Goal
Scale every coordinate in the answers by 2.15, rounding each result to a whole number with halves rounded up. Rewrite only the lines of the records from the start through the line containing "Startups (169, 2249)", requests included.

The data
_ _ _ _ _ _ _

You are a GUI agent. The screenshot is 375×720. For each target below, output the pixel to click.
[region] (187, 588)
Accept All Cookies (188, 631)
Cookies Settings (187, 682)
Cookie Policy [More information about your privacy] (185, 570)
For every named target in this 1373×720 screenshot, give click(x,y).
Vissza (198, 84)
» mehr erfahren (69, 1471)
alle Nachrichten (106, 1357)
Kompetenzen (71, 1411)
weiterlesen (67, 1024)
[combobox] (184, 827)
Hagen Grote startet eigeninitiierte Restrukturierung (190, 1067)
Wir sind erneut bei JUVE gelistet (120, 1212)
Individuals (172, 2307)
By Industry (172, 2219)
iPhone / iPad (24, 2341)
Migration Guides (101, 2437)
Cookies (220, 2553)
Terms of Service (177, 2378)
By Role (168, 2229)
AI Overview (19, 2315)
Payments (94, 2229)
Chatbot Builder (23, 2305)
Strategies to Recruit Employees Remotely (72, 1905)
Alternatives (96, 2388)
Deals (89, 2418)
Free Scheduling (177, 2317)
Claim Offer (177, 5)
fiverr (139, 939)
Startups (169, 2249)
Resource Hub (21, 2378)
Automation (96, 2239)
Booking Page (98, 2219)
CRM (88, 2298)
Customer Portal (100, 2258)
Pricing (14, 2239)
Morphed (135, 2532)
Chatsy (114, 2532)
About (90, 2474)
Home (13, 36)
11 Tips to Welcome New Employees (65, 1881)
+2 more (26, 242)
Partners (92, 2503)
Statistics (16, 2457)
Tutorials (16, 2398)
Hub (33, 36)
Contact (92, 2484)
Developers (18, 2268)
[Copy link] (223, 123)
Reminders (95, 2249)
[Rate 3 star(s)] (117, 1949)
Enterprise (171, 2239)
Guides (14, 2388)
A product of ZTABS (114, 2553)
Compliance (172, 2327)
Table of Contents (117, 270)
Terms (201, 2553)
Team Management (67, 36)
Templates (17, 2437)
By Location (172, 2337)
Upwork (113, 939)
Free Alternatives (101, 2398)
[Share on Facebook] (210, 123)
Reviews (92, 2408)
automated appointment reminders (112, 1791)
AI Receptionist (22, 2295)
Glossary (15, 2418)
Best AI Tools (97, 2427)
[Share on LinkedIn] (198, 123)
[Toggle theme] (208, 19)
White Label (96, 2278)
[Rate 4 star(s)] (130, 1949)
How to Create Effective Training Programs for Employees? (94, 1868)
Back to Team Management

_ _ _ _ _ _ _

Task output
You are a GUI agent. The screenshot is 375×720. For each target below, output the pixel to click.
[region] (402, 1264)
Accept All Cookies (404, 1357)
Cookies Settings (402, 1466)
Cookie Policy [More information about your privacy] (398, 1226)
For every named target in this 1373×720 screenshot, give click(x,y).
Vissza (426, 181)
» mehr erfahren (148, 3163)
alle Nachrichten (228, 2918)
Kompetenzen (153, 3034)
weiterlesen (144, 2202)
[combobox] (396, 1778)
Hagen Grote startet eigeninitiierte Restrukturierung (409, 2294)
Wir sind erneut bei JUVE gelistet (258, 2606)
Individuals (370, 4960)
By Industry (370, 4771)
iPhone / iPad (52, 5033)
Migration Guides (217, 5240)
Cookies (473, 5489)
Terms of Service (381, 5113)
By Role (361, 4792)
AI Overview (41, 4977)
Payments (202, 4792)
Chatbot Builder (49, 4956)
Strategies to Recruit Employees Remotely (155, 4096)
Alternatives (206, 5134)
Deals (191, 5199)
Free Scheduling (381, 4982)
Claim Offer (381, 11)
fiverr (299, 2019)
Startups (363, 4835)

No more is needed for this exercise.